▶ **Given request a**: Convert the records, from the first line through the line containing "point(398,10)", into a numbered list. Skip blank lines and leave out the pictures.

— start of Provided text —

NPR used to be a morning ritual for me. Wake up, make coffee, turn on NPR. But for the last few months I have vacated that part of the radio dial, tuning in only occasionally, often when I’m alone in my car.
I was at the Boston Children’s Museum with my family on December 14, when I learned about the Sandy Hook shooting. Checking Twitter absent-mindedly while waiting in line, I saw the first tweets and news reports filling my stream. I looked up from my phone to a cacophony of kids laughing and playing around me, many of whom were the same age as the kids who were killed just minutes earlier.
On the drive home that day my wife and I were careful not to turn on NPR in the car with our two boys in the back seat. Since then, we’ve listened to a lot less public radio in our house. The Sandy Hook shooting coincided with my son turning four. While I’m sure he’s been aware of the media and discussions around him up to this point, recently he’s been a sponge for everything he hears.
For a lot of us who have children around the age of the Sandy Hook victims, that tragedy shook us to the core. But the endless media coverage of the event created new challenges as we tried to shield our kids from news of the tragedy.
This morning when I woke up, I made coffee and turned on the radio – it was tuned to NPR. My son was already eating his breakfast in the kitchen and before I could reach the dial words like “explosion” and “dead” came tumbling out. The devastation of Boston was brought into our little house so quickly. I changed the channel, I don’t think he noticed, but I don’t know. When I went to get the newspaper on my front steps images of the Boston marathon tragedy filled the front page. I folded it up and hid it from view.

— end of Provided text —
— start of Exercise data —

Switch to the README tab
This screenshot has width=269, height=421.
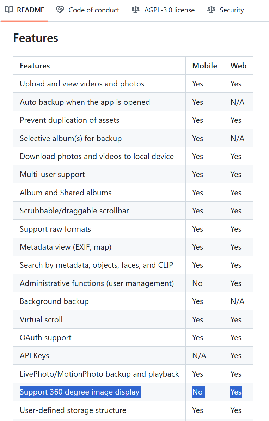point(30,10)
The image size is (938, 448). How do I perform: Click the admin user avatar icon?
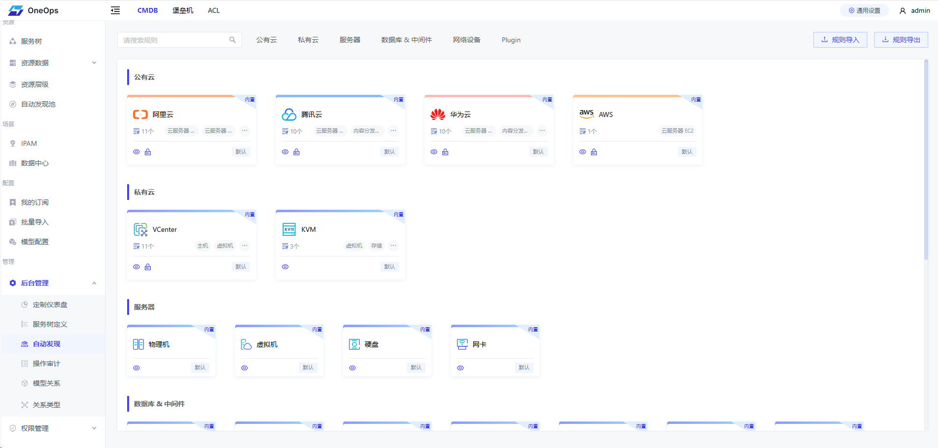[x=902, y=11]
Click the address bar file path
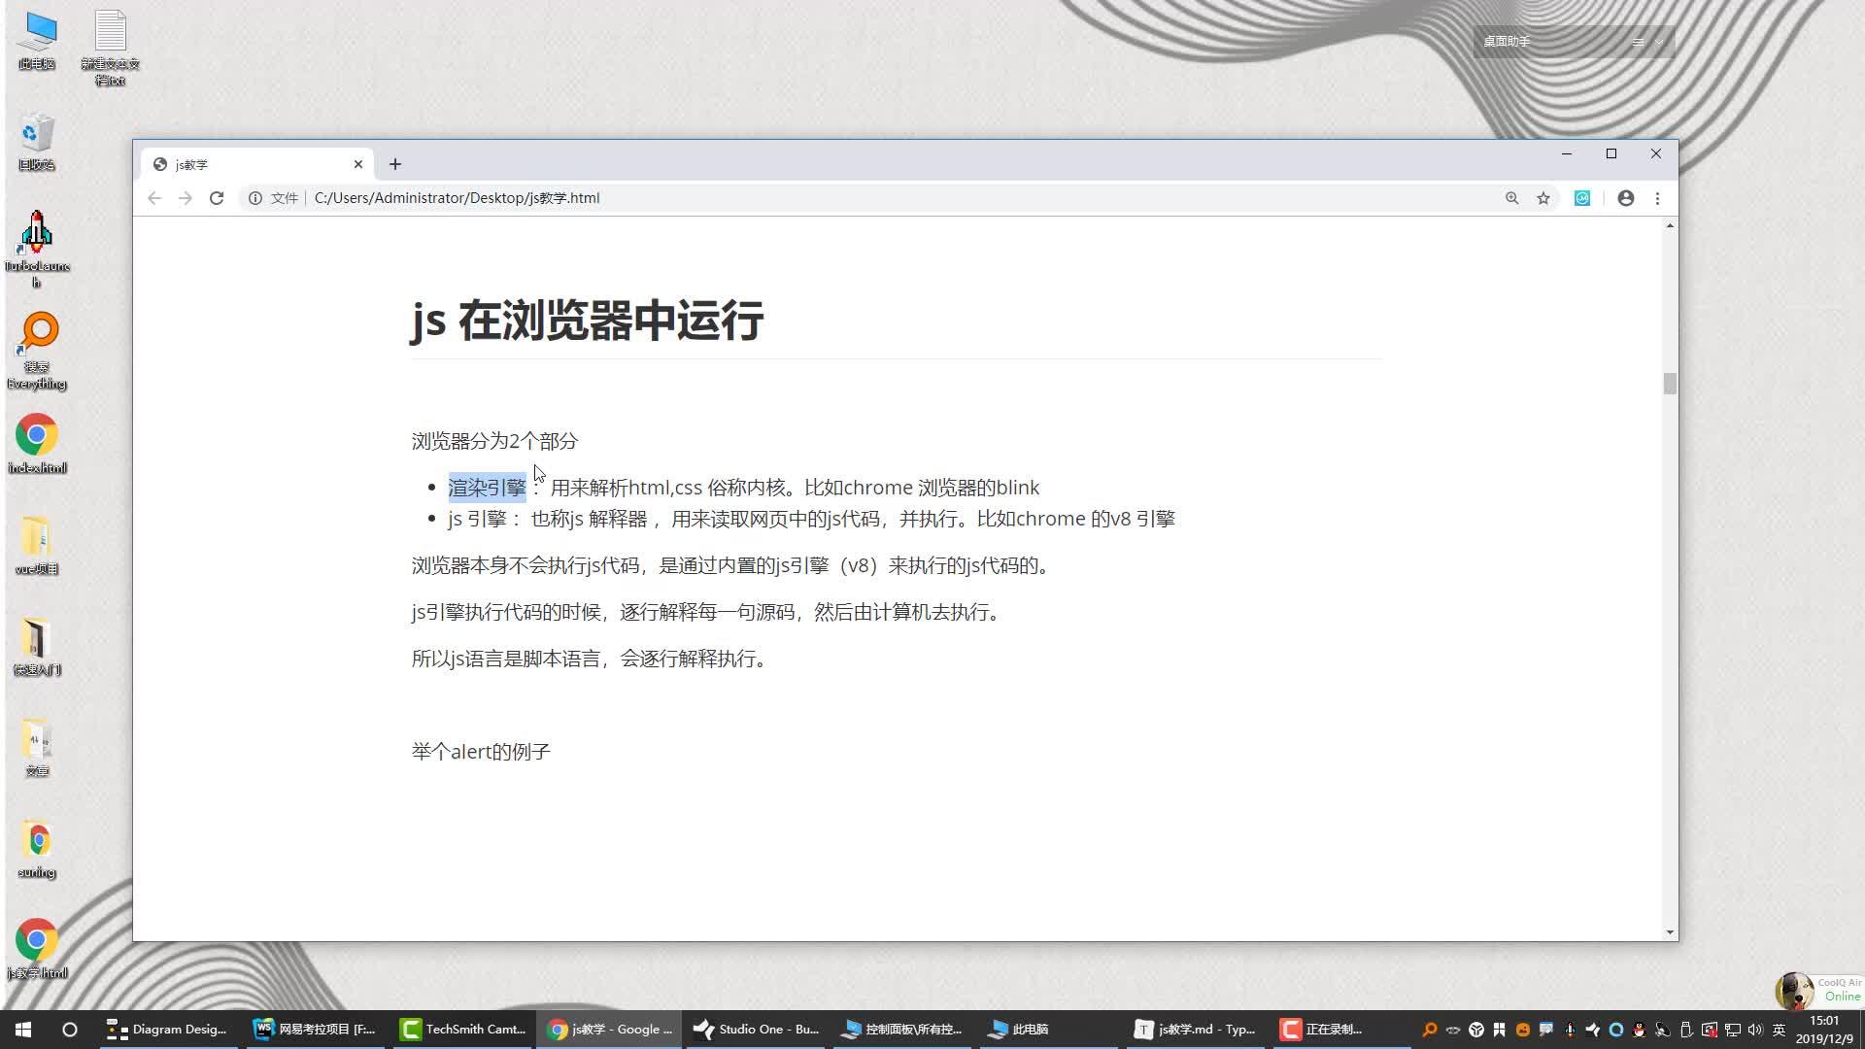Viewport: 1865px width, 1049px height. 457,198
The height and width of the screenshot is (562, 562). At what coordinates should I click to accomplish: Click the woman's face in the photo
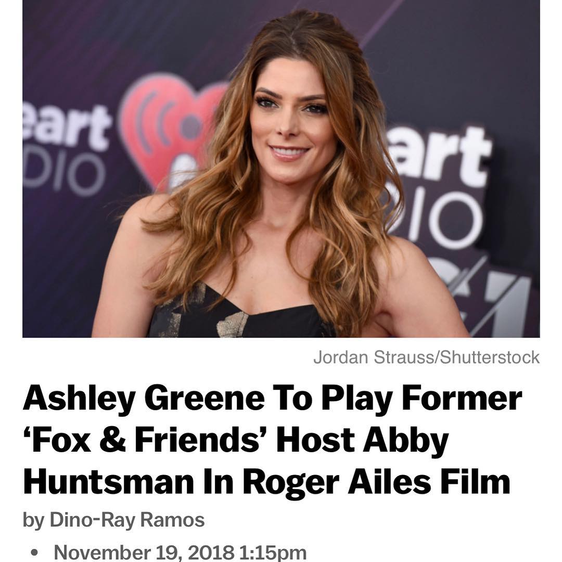[x=290, y=122]
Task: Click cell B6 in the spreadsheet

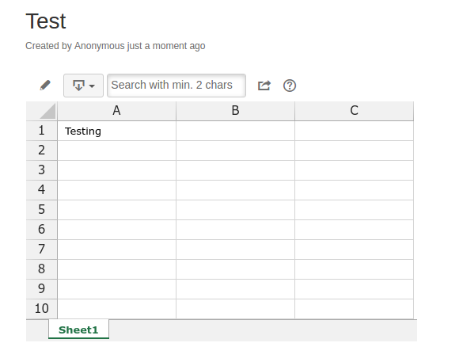Action: (x=235, y=230)
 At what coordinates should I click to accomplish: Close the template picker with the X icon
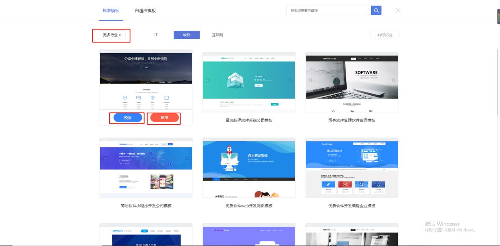point(398,10)
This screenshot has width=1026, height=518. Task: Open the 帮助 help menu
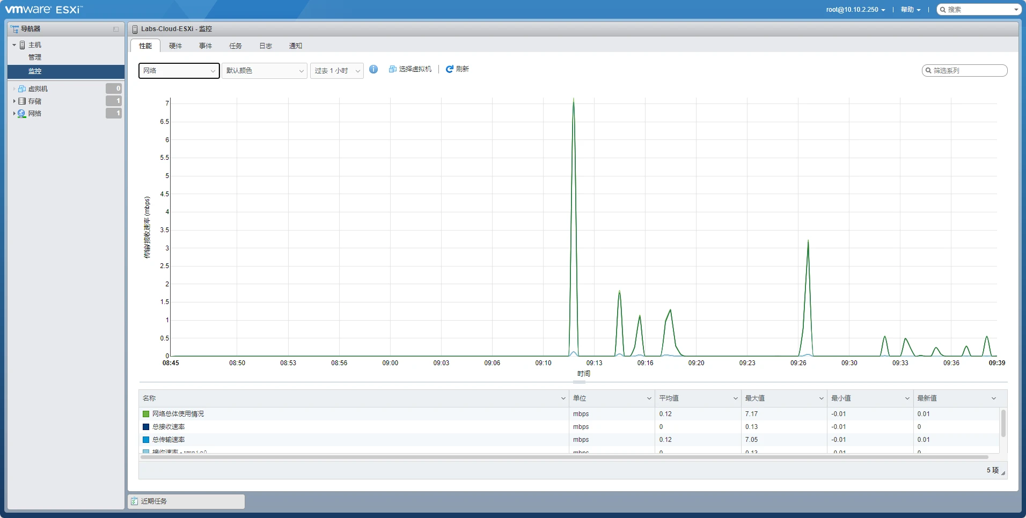pyautogui.click(x=910, y=10)

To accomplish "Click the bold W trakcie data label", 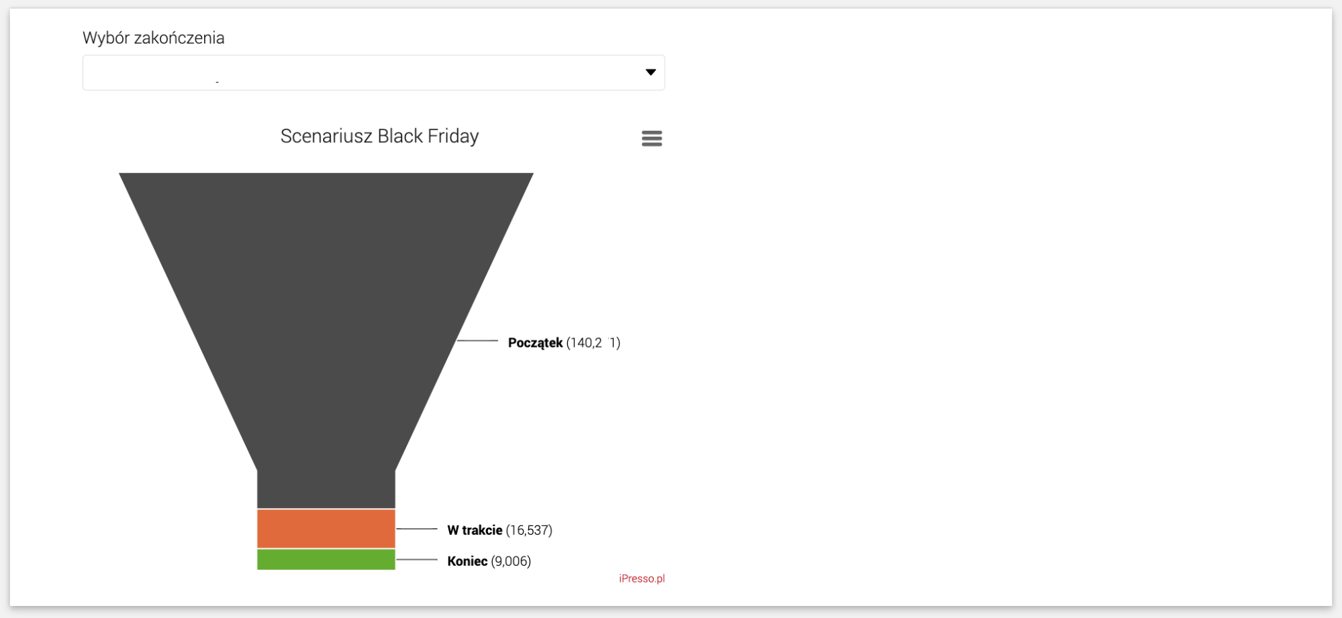I will (x=475, y=530).
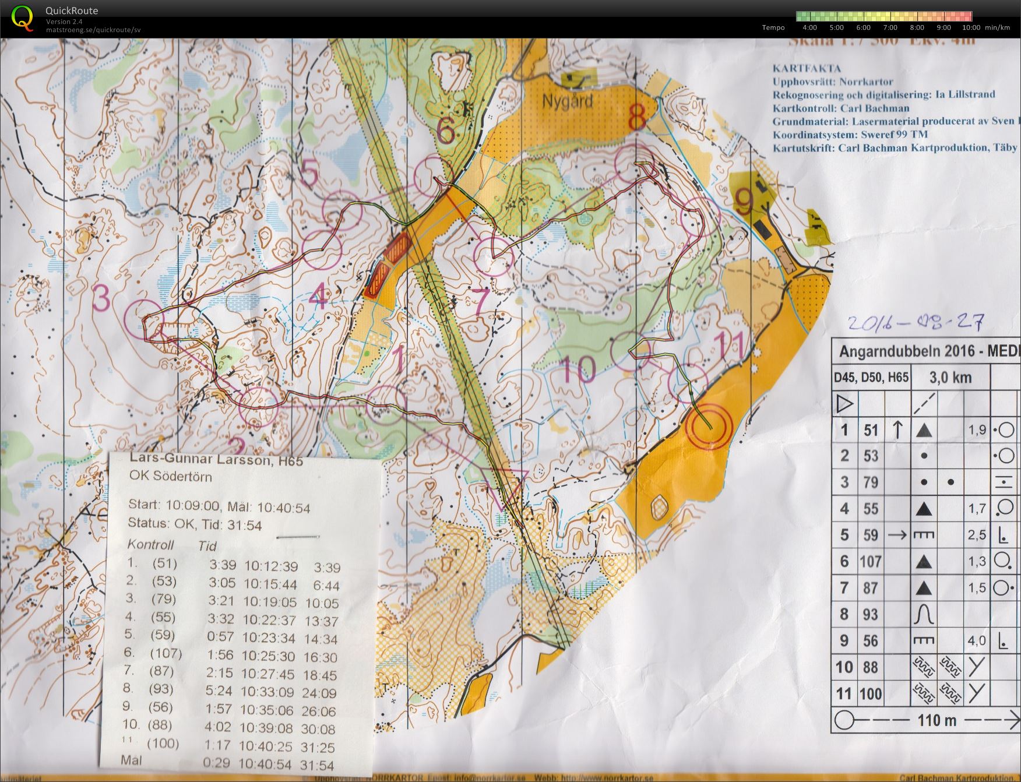Image resolution: width=1021 pixels, height=782 pixels.
Task: Click the hill symbol in description row 8
Action: (924, 614)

— end of Exercise data —

▶ **Given request b**: Using the NPR essay, decide whether each statement agrees with it. Answer yes or no, and quote the deciding words. (i) The writer learned of the Sandy Hook shooting while at the Boston Children’s Museum. (ii) The writer left the newspaper out on the front steps. (iii) The Sandy Hook shooting coincided with the writer's son turning five.

▶ **Expected answer a**:
1. Switch to the README tab
2. This screenshot has width=269, height=421.
3. point(30,10)
4. The image size is (938, 448). How do I perform: Click the admin user avatar icon?
5. [x=902, y=11]
6. Click the address bar file path
7. Viewport: 1865px width, 1049px height. 457,198
8. The height and width of the screenshot is (562, 562). At what coordinates should I click to accomplish: Click the woman's face in the photo
9. [x=290, y=122]
10. Task: Click cell B6 in the spreadsheet
11. Action: (x=235, y=230)
12.  At what coordinates should I click to accomplish: Close the template picker with the X icon
13. point(398,10)

▶ **Expected answer b**:
(i) Yes: "I was at the Boston Children’s Museum with my family on December 14, when I learned about the Sandy Hook shooting."
(ii) No: "I folded it up and hid it from view."
(iii) No: "The Sandy Hook shooting coincided with my son turning four."